Sun argues that computing would be simpler and more reliable if businesses ran applications on large, centralised servers, where it is easy to maintain them, and viewed them over the network. This concept, known as network computing in Sun speak, has been around for some time. But falling PC prices have meant that most companies choose a cheap PC, usually running Windows, rather than alternatives such as Sun's SunRay terminal.

"The thin client argument has been won," says David Bradshaw, principle analyst at Ovum, the research firm. "But the client is the PC. Why PCs? They are cheap, they are standard, and you can buy them from many different companies."

Sun, though, is taking another line against conventional IT: that it is bad for the environment. Speaking at the company's Executive Forum last week, Sun executives argued that network computing consumes fewer resources than PC-based networks, and becomes obsolete less quickly.
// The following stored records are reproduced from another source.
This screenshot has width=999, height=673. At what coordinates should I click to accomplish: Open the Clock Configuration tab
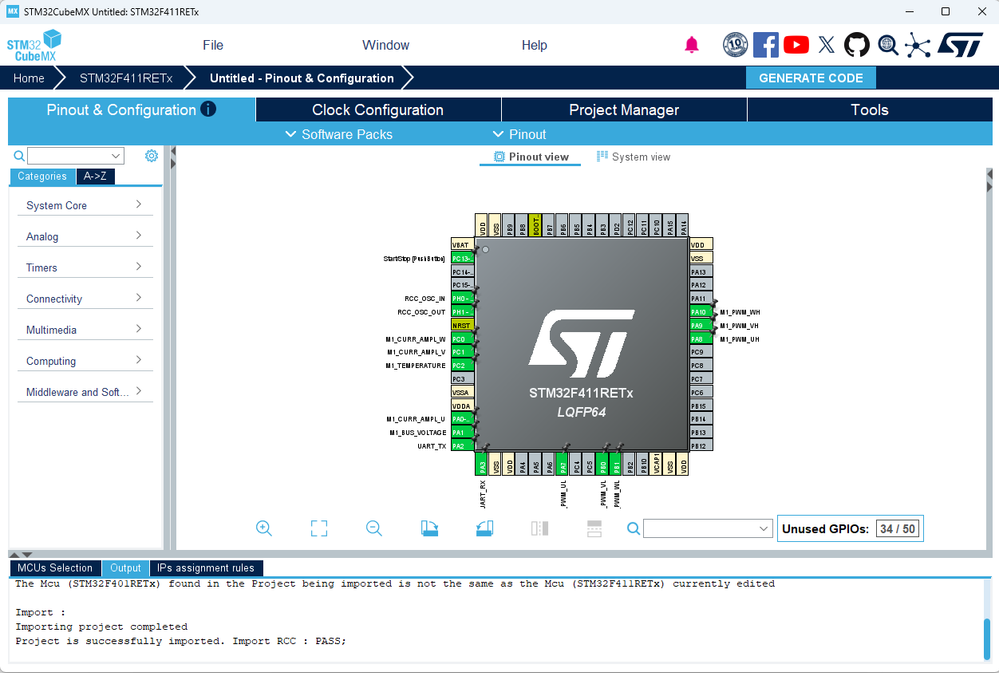click(x=377, y=110)
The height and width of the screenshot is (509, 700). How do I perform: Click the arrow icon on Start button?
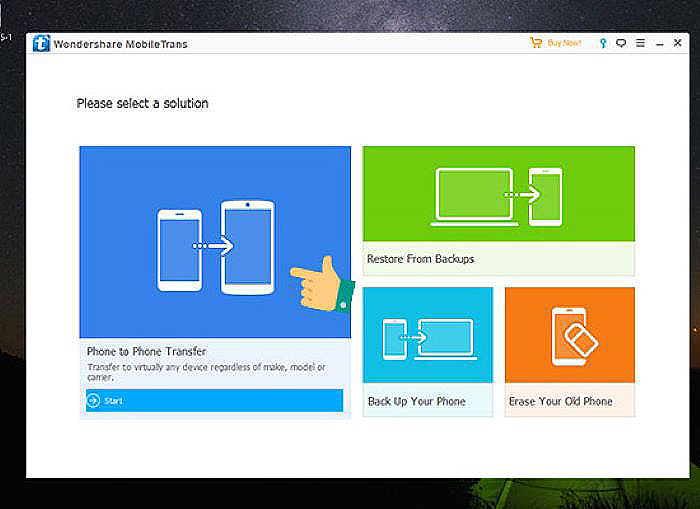point(94,401)
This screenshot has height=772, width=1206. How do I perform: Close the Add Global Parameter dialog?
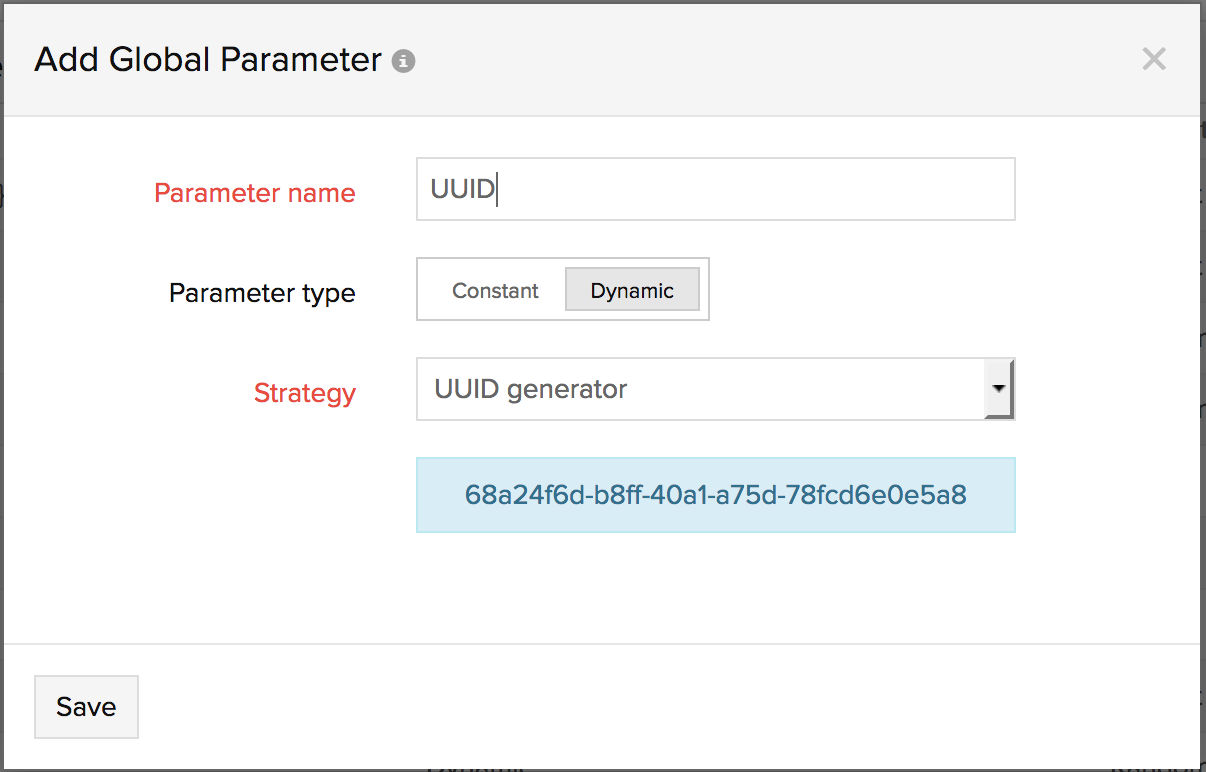pyautogui.click(x=1154, y=59)
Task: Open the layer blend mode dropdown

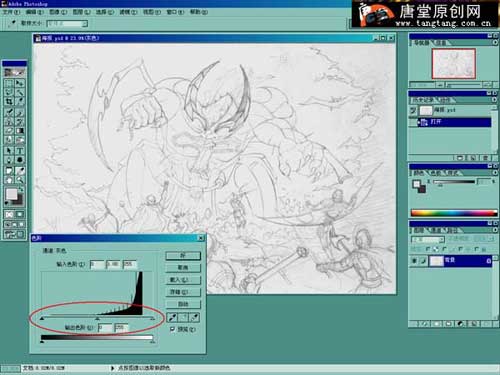Action: [428, 239]
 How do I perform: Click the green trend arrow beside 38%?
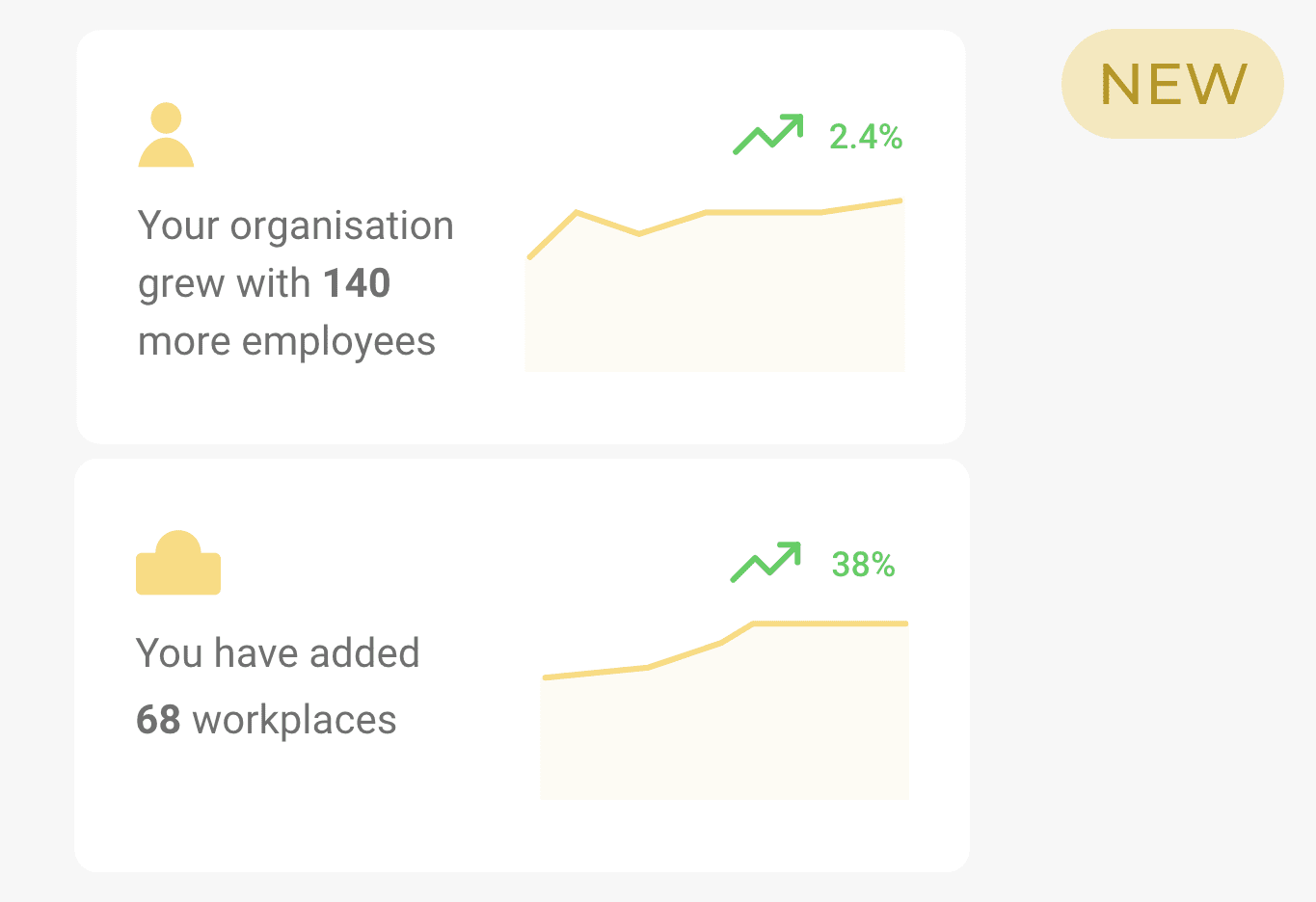pyautogui.click(x=765, y=562)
According to Sun, it takes raw materials equivalent to 640 times the weight of a PC to make one computer. A conventional PC with a cathode-ray (CRT) screen contains 1.74kg of lead. Sun also argues that over a million old, but working, PCs are dumped in landfill sites in the UK each year.
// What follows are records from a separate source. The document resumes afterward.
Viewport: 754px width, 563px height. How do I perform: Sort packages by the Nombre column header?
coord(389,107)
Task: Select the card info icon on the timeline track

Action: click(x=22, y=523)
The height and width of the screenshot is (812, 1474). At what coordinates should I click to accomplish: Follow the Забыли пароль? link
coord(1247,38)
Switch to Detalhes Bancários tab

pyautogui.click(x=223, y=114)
A typical PC has a shelf life of between two and three years. Sun argues that its SunRay terminals last for seven years, and the company guarantees them for five. It is also easier to update applications by upgrading servers centrally, instead of putting new software on each PC. Eventually, Sun believes, companies and consumers will rent their PC processing power from a service provider, much as we buy power or telephone services today.

But it is hard to see companies switching from PCs in large numbers, even if fines and taxes for disposing of old IT hardware increased significantly. As one chief information officer at Sun's Executive Forum pointed out, it is "often cheaper to pay the fine".

And even if businesses were convinced by the sustainability argument, there are few guarantees they would pick Sun. Analysts caution that the company's ability to differentiate what it offers from its competitors' products is being eroded, especially as cheap PC servers running the freely available operating system Linux are closing the performance gap on Sun's Solaris operating system. Sun further confuses matters by offering both Linux and servers running PC processors.

Instead, analysts say that Sun should concentrate on building on its presence in its key telecoms and financial sector markets, rather than trying to satisfy every market. "Solaris doesn't have enough to differentiate itself, unless you have to do something specific," says Ovum's David Bradshaw.

Industry analyst Gartner remains more positive on Sun. "We see them as looking for the next big thing, only they're not sure where it will come from," says vice-president Andy Butler.

But if Scott McNealy is going to make his big splash, he needs to act quickly, before too many other swimmers dive into the pool.